(Stored data)
══════════
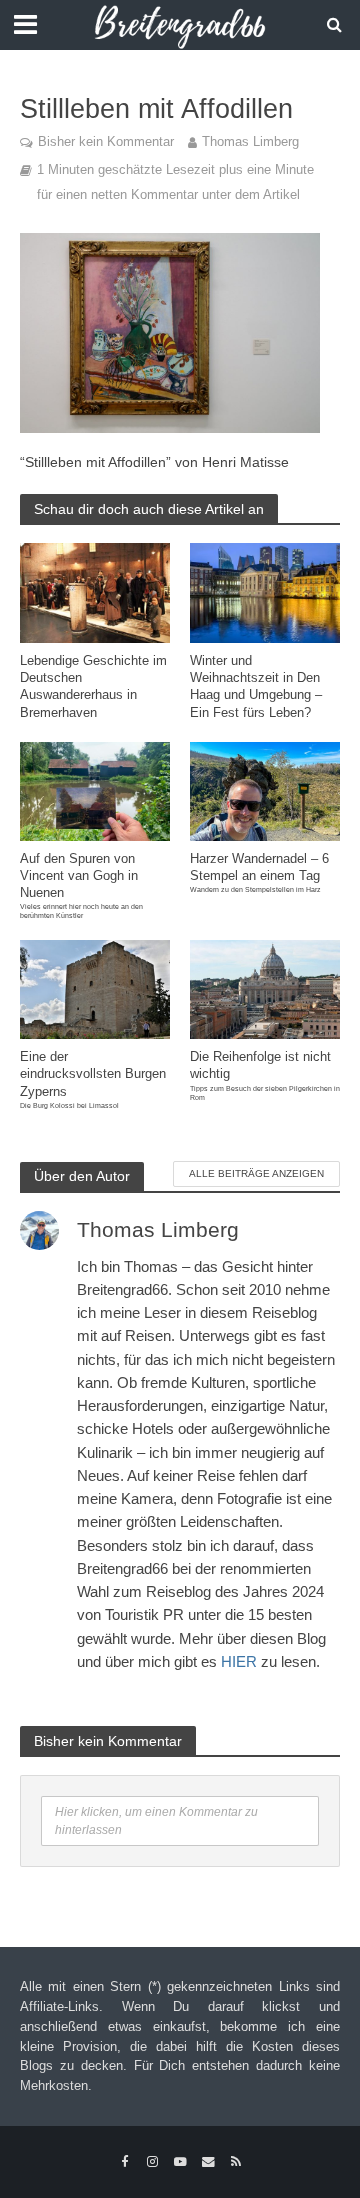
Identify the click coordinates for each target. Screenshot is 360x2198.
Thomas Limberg (250, 142)
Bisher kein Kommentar (106, 142)
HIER (239, 1661)
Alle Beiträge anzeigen (256, 1173)
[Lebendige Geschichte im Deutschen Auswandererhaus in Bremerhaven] (95, 591)
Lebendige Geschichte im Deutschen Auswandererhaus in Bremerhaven (93, 686)
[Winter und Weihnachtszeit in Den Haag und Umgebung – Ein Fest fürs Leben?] (265, 591)
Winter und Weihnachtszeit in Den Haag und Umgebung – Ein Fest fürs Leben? (256, 686)
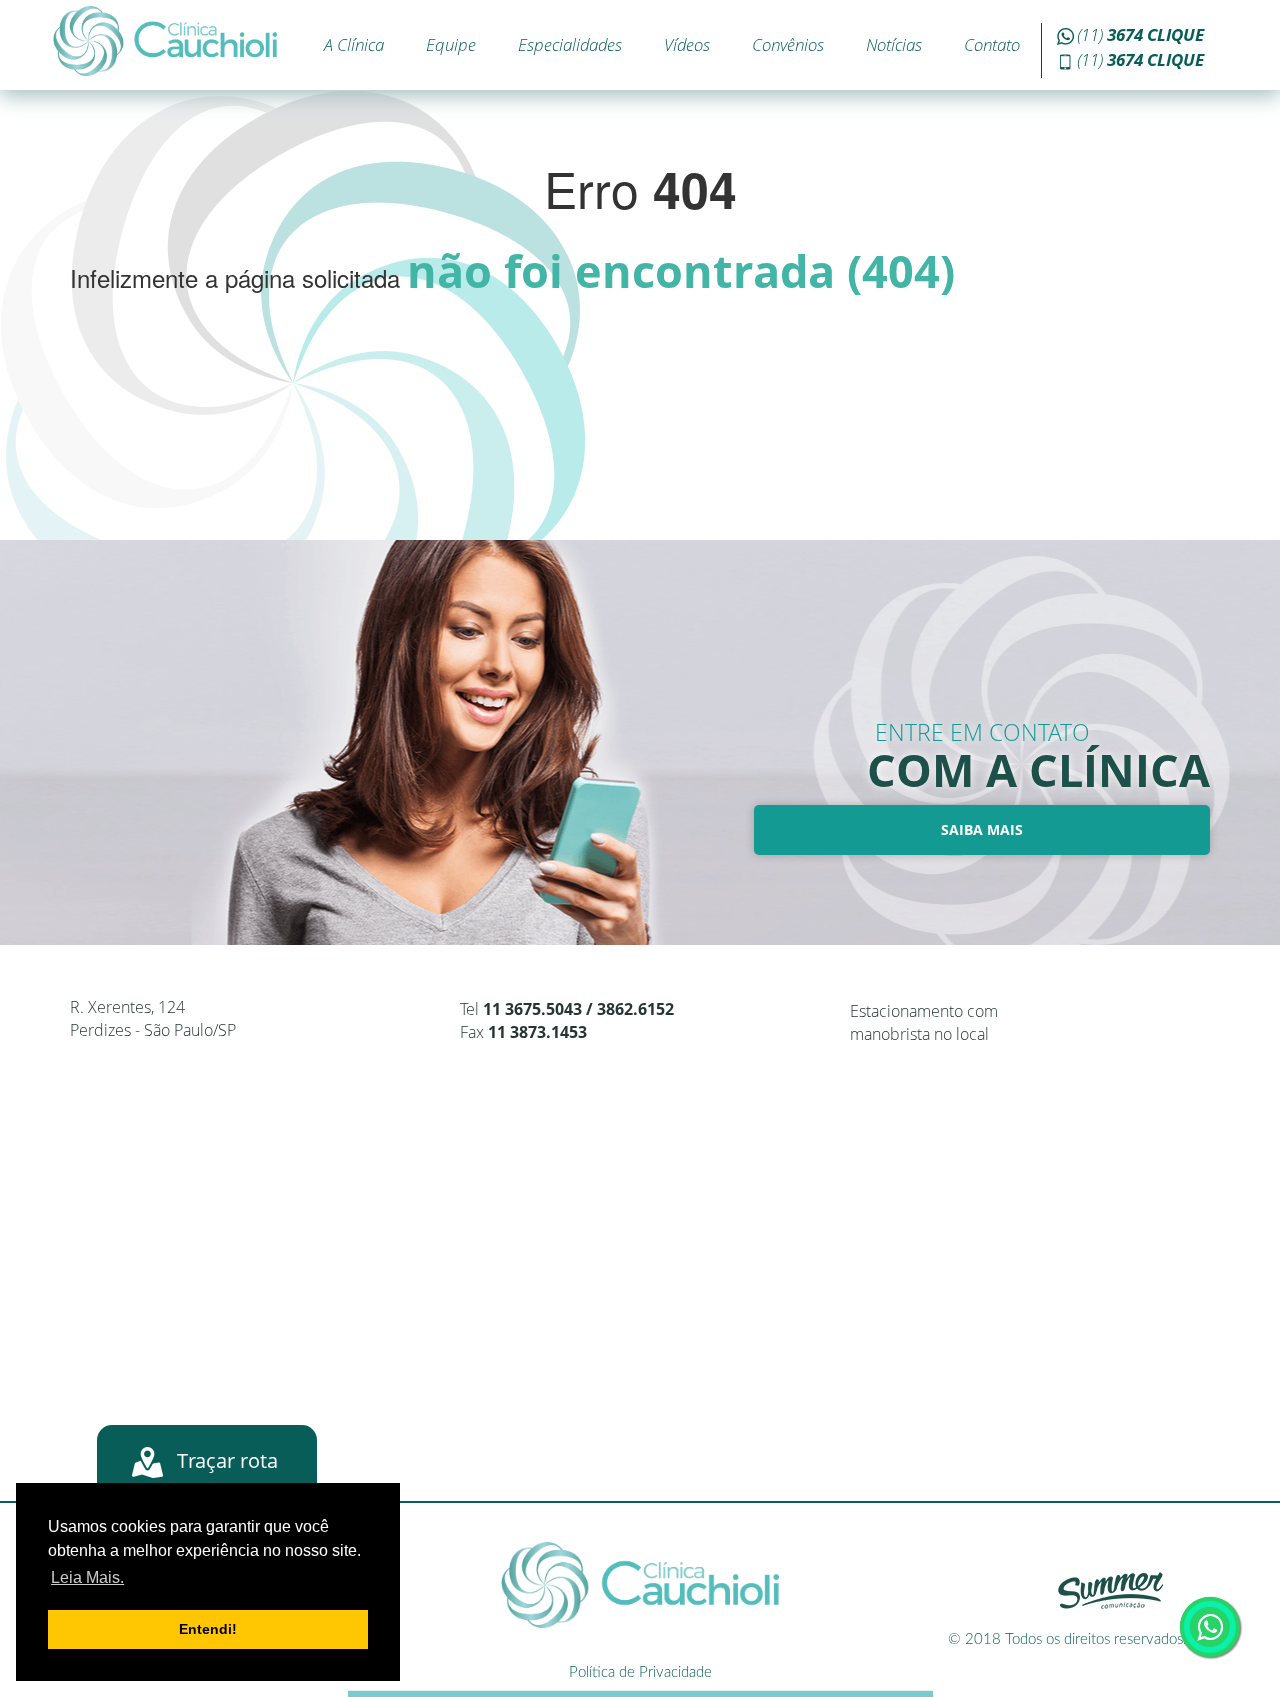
══════════
What the task requires –
Return verbatim every line from the line containing "[Winter und Weihnachtszeit" to the last line of the entries above, inclusive, and leave out the pictures.

Output for this task –
[Winter und Weihnachtszeit in Den Haag und Umgebung – Ein Fest fürs Leben?] (265, 591)
Winter und Weihnachtszeit in Den Haag und Umgebung – Ein Fest fürs Leben? (256, 686)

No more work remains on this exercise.